** Opening Raw data block **

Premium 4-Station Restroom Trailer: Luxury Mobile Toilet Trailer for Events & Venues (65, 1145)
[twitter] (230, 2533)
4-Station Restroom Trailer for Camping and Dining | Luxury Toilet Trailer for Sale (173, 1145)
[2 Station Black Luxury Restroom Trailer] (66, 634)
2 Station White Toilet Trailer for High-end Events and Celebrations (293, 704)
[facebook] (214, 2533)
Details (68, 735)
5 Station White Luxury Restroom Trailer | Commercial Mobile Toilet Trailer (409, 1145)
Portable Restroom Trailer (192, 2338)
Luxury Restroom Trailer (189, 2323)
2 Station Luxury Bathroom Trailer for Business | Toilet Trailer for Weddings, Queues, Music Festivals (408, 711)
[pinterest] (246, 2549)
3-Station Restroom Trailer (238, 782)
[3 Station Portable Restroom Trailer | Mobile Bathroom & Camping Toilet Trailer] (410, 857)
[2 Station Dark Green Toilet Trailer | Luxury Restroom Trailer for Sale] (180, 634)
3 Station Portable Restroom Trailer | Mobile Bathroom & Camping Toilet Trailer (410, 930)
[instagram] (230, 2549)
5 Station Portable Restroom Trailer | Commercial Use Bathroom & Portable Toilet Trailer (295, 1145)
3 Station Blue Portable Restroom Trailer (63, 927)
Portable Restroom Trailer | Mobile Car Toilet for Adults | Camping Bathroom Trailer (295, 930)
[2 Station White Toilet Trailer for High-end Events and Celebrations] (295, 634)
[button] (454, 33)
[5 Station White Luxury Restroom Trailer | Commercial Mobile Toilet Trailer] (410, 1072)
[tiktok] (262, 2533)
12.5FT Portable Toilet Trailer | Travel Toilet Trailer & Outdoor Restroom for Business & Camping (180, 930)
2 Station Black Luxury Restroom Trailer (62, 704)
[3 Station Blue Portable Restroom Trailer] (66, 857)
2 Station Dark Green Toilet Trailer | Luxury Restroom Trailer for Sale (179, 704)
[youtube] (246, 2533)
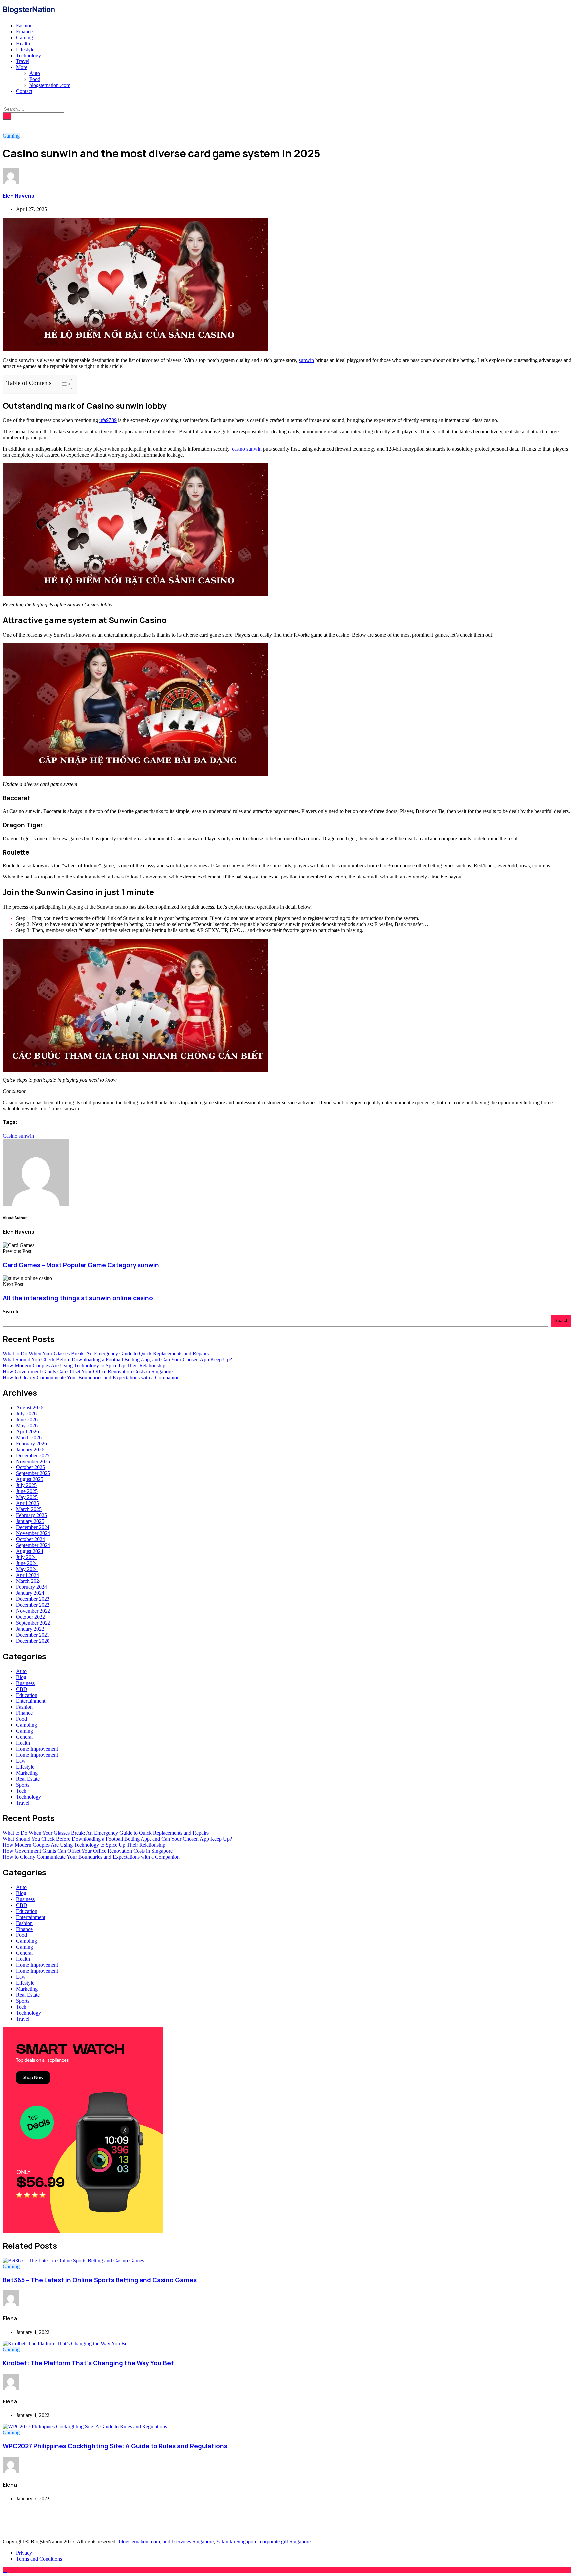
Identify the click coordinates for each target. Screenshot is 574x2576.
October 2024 (30, 1539)
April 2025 (27, 1503)
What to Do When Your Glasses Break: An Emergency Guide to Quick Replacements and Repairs (106, 1353)
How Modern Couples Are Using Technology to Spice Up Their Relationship (84, 1365)
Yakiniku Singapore (236, 2541)
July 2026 (26, 1413)
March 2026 (29, 1437)
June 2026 (27, 1419)
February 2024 (31, 1587)
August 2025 (29, 1479)
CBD (21, 1689)
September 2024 (33, 1545)
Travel (22, 61)
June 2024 (27, 1563)
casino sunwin (247, 449)
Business (25, 1683)
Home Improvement (37, 1749)
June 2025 (27, 1491)
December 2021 (32, 1635)
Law (21, 1761)
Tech (21, 1791)
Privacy (24, 2553)
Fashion (24, 25)
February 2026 (31, 1443)
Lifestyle (25, 49)
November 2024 (33, 1533)
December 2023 (32, 1599)
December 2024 (32, 1527)
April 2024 (27, 1575)
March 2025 (29, 1509)
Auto (34, 73)
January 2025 (30, 1521)
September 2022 (33, 1623)
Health (23, 43)
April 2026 (27, 1431)
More (21, 67)
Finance (24, 31)
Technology (28, 55)
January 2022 (30, 1629)
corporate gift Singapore (285, 2541)
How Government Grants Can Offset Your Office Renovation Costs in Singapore (88, 1371)
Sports (22, 1785)
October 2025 (30, 1467)
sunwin (306, 360)
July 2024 (26, 1557)
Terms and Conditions (39, 2559)
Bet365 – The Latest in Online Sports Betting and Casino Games (100, 2280)
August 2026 (29, 1407)
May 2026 (27, 1425)
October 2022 (30, 1617)
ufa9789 (108, 420)
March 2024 (29, 1581)
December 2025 (32, 1455)
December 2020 (32, 1641)
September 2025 (33, 1473)
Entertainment (30, 1701)
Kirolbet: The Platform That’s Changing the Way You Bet (88, 2363)
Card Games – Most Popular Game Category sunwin (81, 1265)
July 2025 (26, 1485)
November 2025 (33, 1461)
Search (10, 1311)
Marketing (27, 1773)
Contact (24, 91)
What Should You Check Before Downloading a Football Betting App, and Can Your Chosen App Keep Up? (117, 1359)
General (24, 1737)
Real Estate (28, 1779)
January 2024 (30, 1593)
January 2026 (30, 1449)
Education (26, 1695)
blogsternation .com (49, 85)
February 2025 (31, 1515)
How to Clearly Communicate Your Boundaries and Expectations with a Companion (91, 1377)
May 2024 (27, 1569)
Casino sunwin (18, 1136)
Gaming (24, 37)
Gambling (26, 1725)
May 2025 (27, 1497)
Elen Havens (18, 195)
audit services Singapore (188, 2541)
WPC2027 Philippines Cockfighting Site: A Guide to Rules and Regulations (115, 2446)
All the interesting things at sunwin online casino (78, 1298)
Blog (21, 1677)
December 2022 (32, 1605)
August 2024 (29, 1551)
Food (34, 79)
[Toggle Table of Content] (62, 384)
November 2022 (33, 1611)
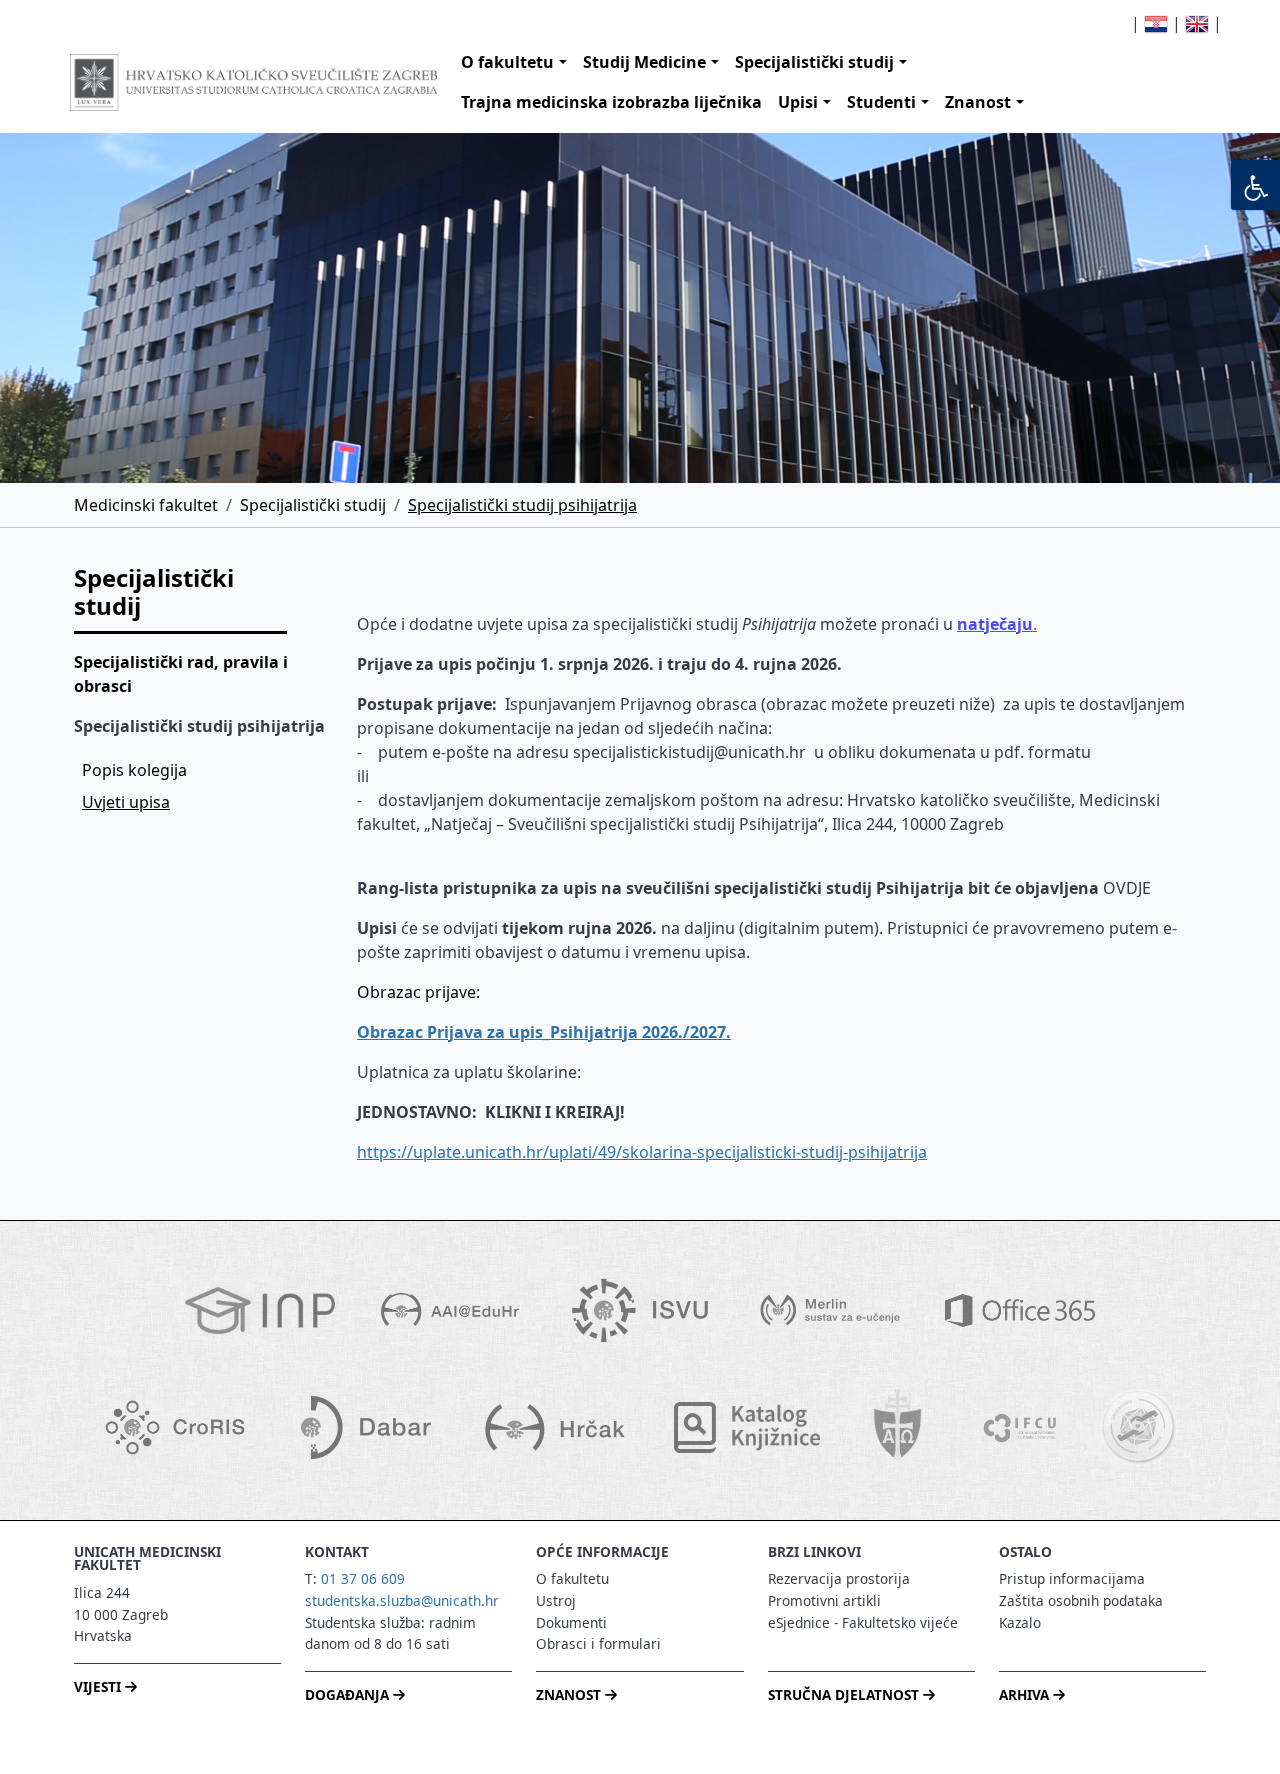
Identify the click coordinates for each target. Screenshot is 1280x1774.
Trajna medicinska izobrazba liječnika (611, 102)
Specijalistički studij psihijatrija (522, 505)
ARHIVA (1026, 1694)
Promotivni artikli (824, 1600)
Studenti (881, 102)
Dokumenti (571, 1622)
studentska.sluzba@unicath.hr (402, 1600)
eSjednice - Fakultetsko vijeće (863, 1622)
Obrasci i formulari (598, 1643)
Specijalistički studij (814, 62)
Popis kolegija (134, 770)
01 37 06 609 (363, 1578)
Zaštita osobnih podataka (1081, 1600)
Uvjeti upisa (126, 802)
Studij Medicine (644, 62)
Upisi (798, 102)
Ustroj (556, 1600)
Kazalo (1020, 1622)
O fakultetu (507, 62)
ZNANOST (570, 1694)
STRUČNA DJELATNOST (845, 1694)
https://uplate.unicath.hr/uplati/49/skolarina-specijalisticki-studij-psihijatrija (642, 1152)
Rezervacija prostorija (839, 1578)
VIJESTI (99, 1686)
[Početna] (253, 82)
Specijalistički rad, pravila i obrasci (181, 674)
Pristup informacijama (1072, 1578)
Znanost (978, 102)
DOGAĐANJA (349, 1694)
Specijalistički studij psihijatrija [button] (199, 726)
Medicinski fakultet (146, 505)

** Closing Raw data block **

» Task directions
Each line from the one with "Specijalistički studij (814, 62)" through the end of the entries above must be set down exactly, both end lines included, and no other line may appear.

» Your solution
Specijalistički studij (814, 62)
Popis kolegija (134, 770)
01 37 06 609 (363, 1578)
Zaštita osobnih podataka (1081, 1600)
Uvjeti upisa (126, 802)
Studij Medicine (644, 62)
Upisi (798, 102)
Ustroj (556, 1600)
Kazalo (1020, 1622)
O fakultetu (507, 62)
ZNANOST (570, 1694)
STRUČNA DJELATNOST (845, 1694)
https://uplate.unicath.hr/uplati/49/skolarina-specijalisticki-studij-psihijatrija (642, 1152)
Rezervacija prostorija (839, 1578)
VIJESTI (99, 1686)
[Početna] (253, 82)
Specijalistički rad, pravila i obrasci (181, 674)
Pristup informacijama (1072, 1578)
Znanost (978, 102)
DOGAĐANJA (349, 1694)
Specijalistički studij psihijatrija [button] (199, 726)
Medicinski fakultet (146, 505)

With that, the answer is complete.